Making smart machines ‘data ready’
Data systems have traditionally been designed to organize and prepare data for specific applications and use cases. Because of this, end users who want to utilize data from a smart machine also need to have a plan for how they will use data at the analysis level.
This creates added complexity and higher upfront costs, which often stop manufacturers from moving forward with integrating machine data during equipment procurement. However, end users can change their minds months or years after a machine has been running when they encounter production challenges they want to solve. Unfortunately, this integration can cost them tens of thousands of dollars.
Data-ready smart machines give end users the ability to move data out of their machines from the start, even if they haven’t yet identified applications or use cases for doing so. A few defining characteristics of data-ready smart machines make this possible.

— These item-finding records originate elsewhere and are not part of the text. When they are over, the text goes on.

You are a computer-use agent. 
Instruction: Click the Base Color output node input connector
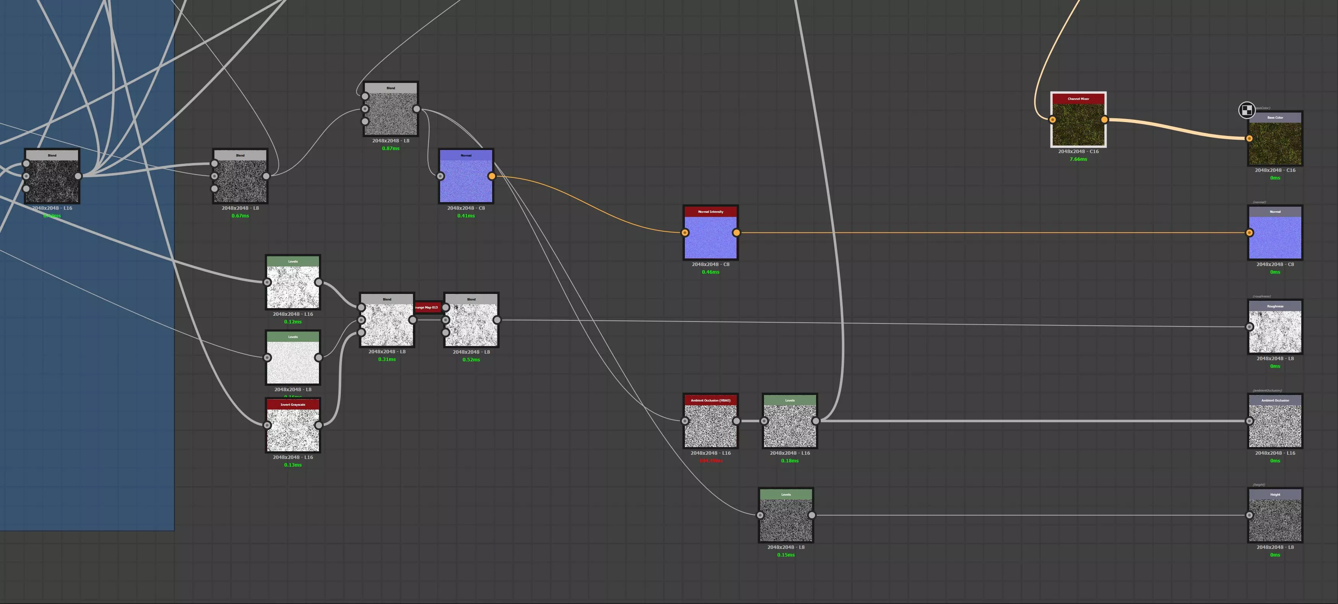click(1249, 138)
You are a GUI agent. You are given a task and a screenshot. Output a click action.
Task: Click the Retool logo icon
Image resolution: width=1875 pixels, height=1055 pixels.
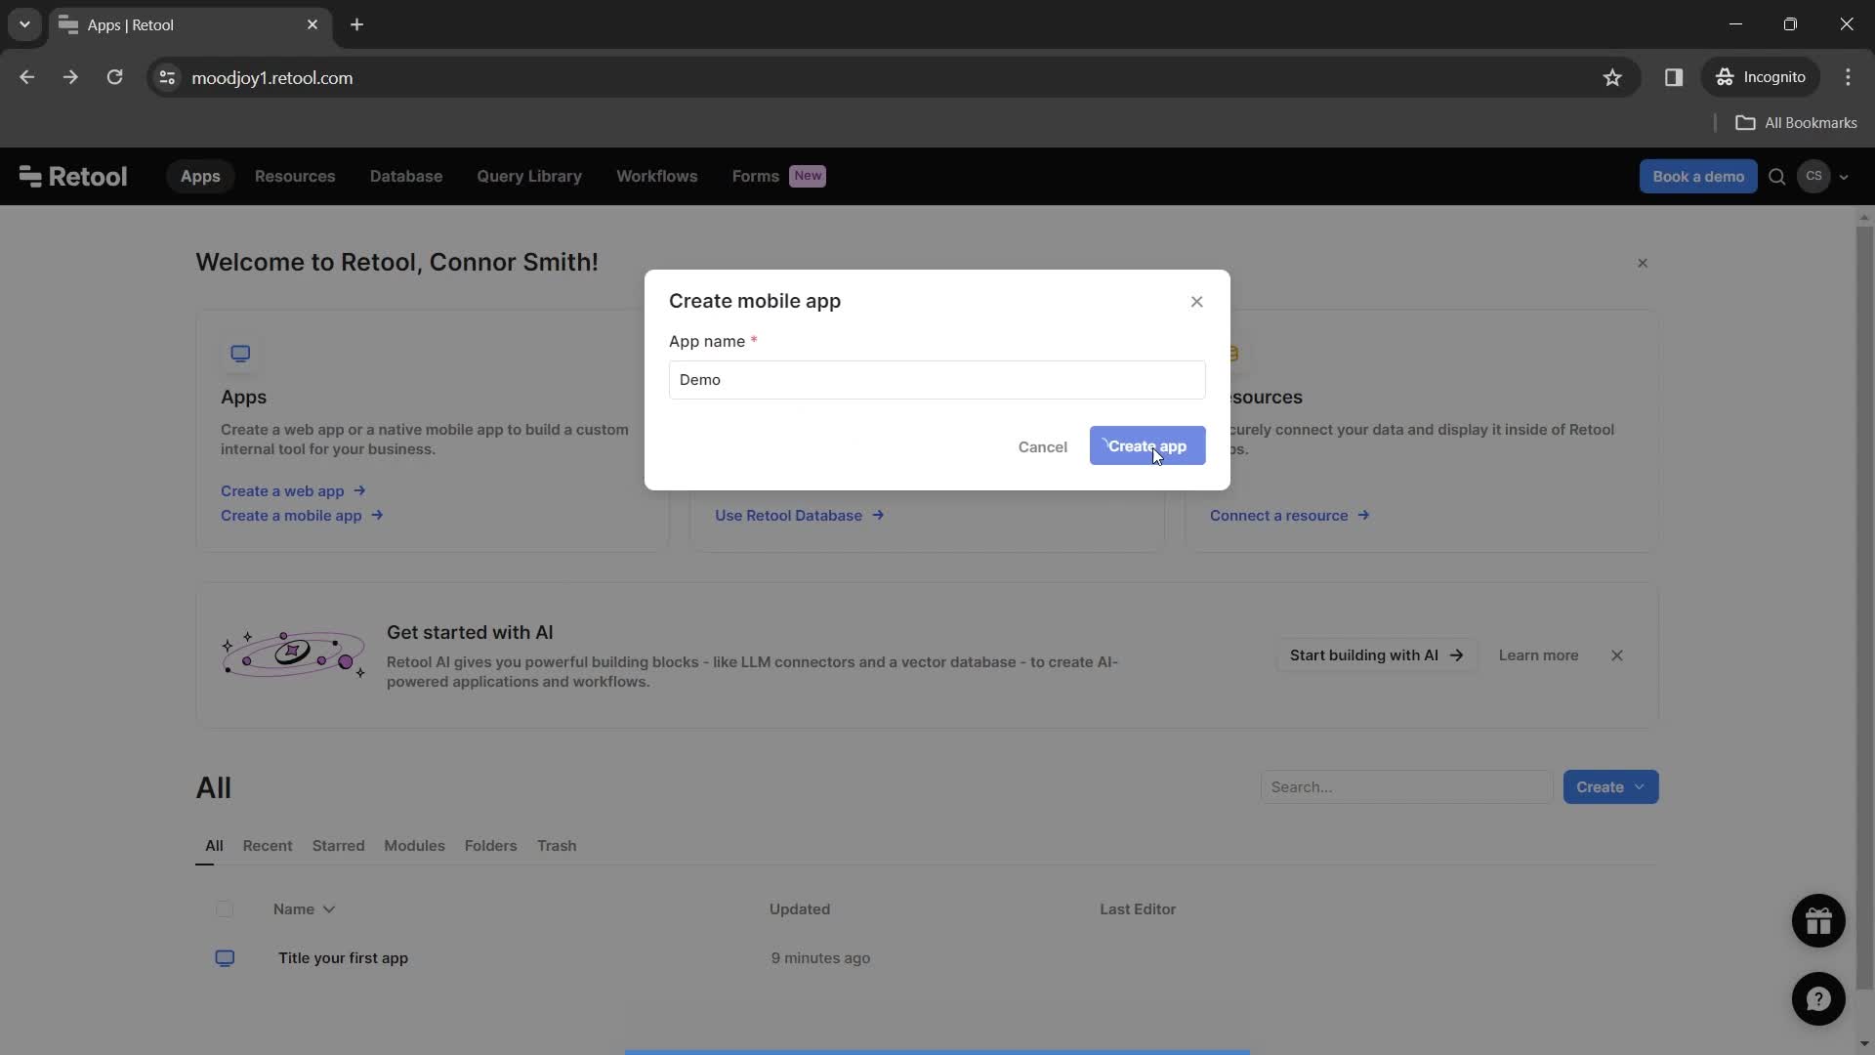[x=27, y=175]
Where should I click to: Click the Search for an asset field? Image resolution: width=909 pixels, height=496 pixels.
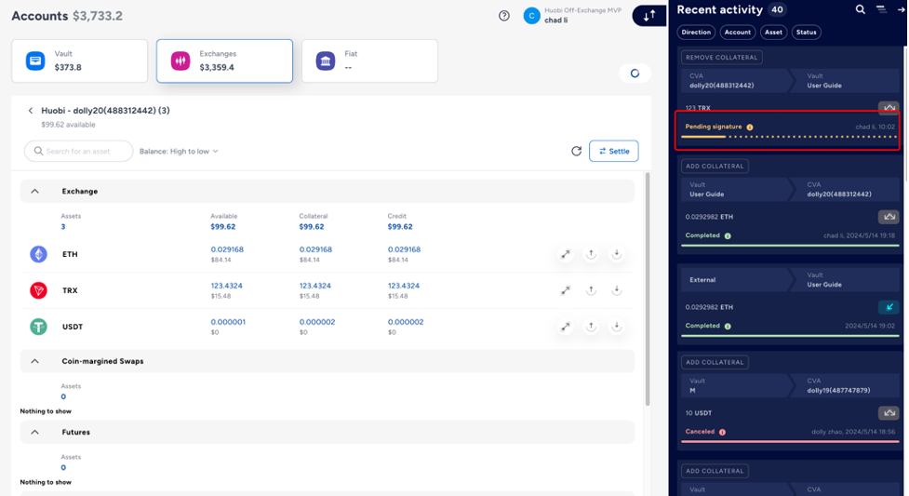tap(79, 151)
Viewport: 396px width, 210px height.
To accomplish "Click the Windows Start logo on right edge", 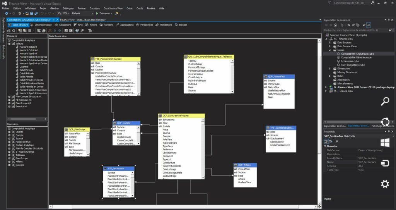I will coord(385,142).
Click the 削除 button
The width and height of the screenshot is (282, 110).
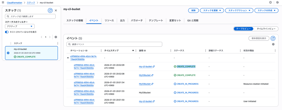pos(193,10)
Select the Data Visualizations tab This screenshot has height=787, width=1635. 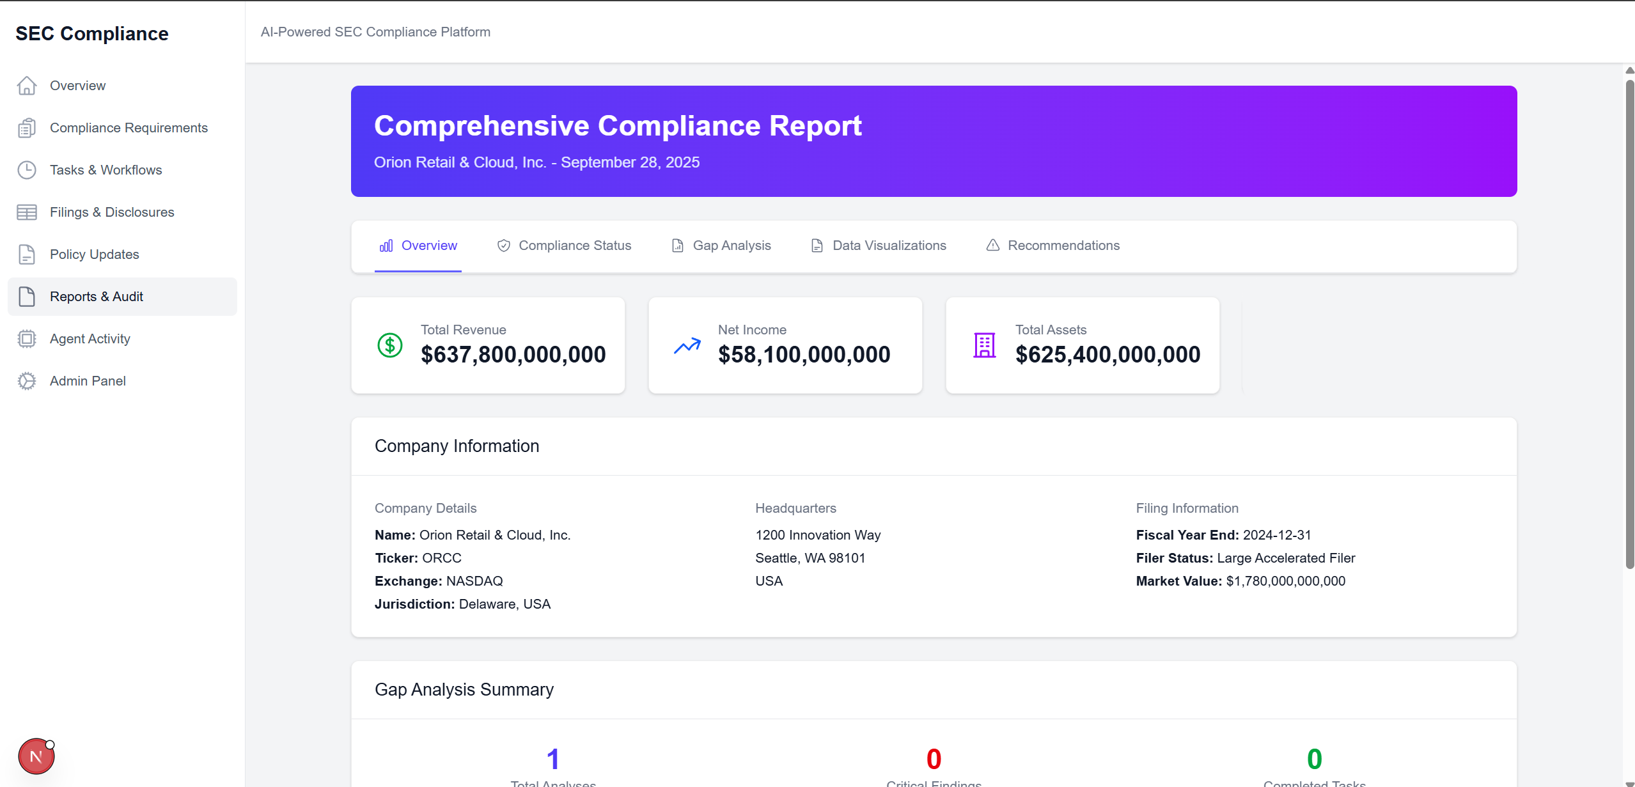pyautogui.click(x=879, y=245)
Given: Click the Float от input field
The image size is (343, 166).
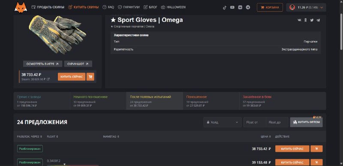Looking at the screenshot, I should (255, 122).
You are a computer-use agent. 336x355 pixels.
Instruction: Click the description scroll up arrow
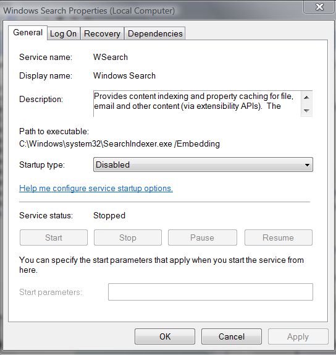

- They use elements like smart objects that organize machine data into information models at the source. Traditionally, information experts would spend hours preparing data for analysis and making it digestible for people who aren’t data experts. Smart objects allow this organization to happen at the control layer, so the data coming from there is now structured, synchronized, and ready for analysis. This reduces time-consuming analysis, storage, and transfer at the information layer.
- A data-ready smart machine’s visualization platform brings this data together from different sources to deliver insights at the machine level. The software can also deliver those visualizations wherever else they’re needed, whether it’s at the edge on-premises or to remote locations via the cloud.
- Finally, remote-access technology closes the loop, turning insights into action. An OEM or other partner, for instance, can perform remote assistance, installation, programming, troubleshooting, or maintenance based on the information coming from the data-ready smart machine.
Unlocking the potential of smart machines
Data-ready smart machines empower end users to address the many potential issues that can pop up in production, which can be difficult to predict when deploying new machines. These issues can include unplanned downtime events, environmental factors impacting production and inconsistent equipment performance.
One early user of data-ready smart machine technology was a consumer-packaged goods (CPG) company that wanted to start measuring all the machine parameters involved in making its product.
Obtaining these measurements would be a difficult undertaking for most CPG producers, particularly this company, which uses a variety of processes to make its complex product at a high volume. However, having such extensive visibility into production would enable the company to identify and investigate at-fault machines and processes when a production or quality issue occurred.
The company used smart objects to capture machine parameters associated with each product produced, allowing it to troubleshoot production anomalies. This was significantly simpler than collecting and logging data on every machine parameter and unit produced, and then trying to tie them together after the fact if an issue occurred.
In some cases, data-ready machines have the potential to reduce machine-produced data volumes by up to 90% because data coordination is now happening in the controller. This can help them reduce costs associated with cloud storage and data scientists who organize and prepare data.
A bigger role for OEMs
Today, amid ongoing cost pressures, market disruptions and talent shortages, end users are turning to OEMs to play a more active role in their day-to-day operations and to serve as trusted advisors.
Data-enabled smart machines can help OEMs do just that. The insight-ready machines create a foundational approach for organizing and contextualizing data and moving it outside machines to help end users more easily solve production challenges. The machines can also make sure issues are addressed promptly using remote monitoring and support.
Additionally, along with data-ready smart machines, OEMs can give end users standardized models for common KPIs like OEE and energy usage. This allows end users to consistently measure these KPIs so they can do apples-to-apples comparisons of machine performance across lines or sites, making it easier to identify what machines are underperforming or bringing down operations.
Built for the future, ready now
With data-ready smart machines, there are no longer concerns about what data will be needed from a machine in the future or how much it will cost to get. Instead, the machines can give end users the flexibility they need to get the data they want when they need it, with minimal foundational expense.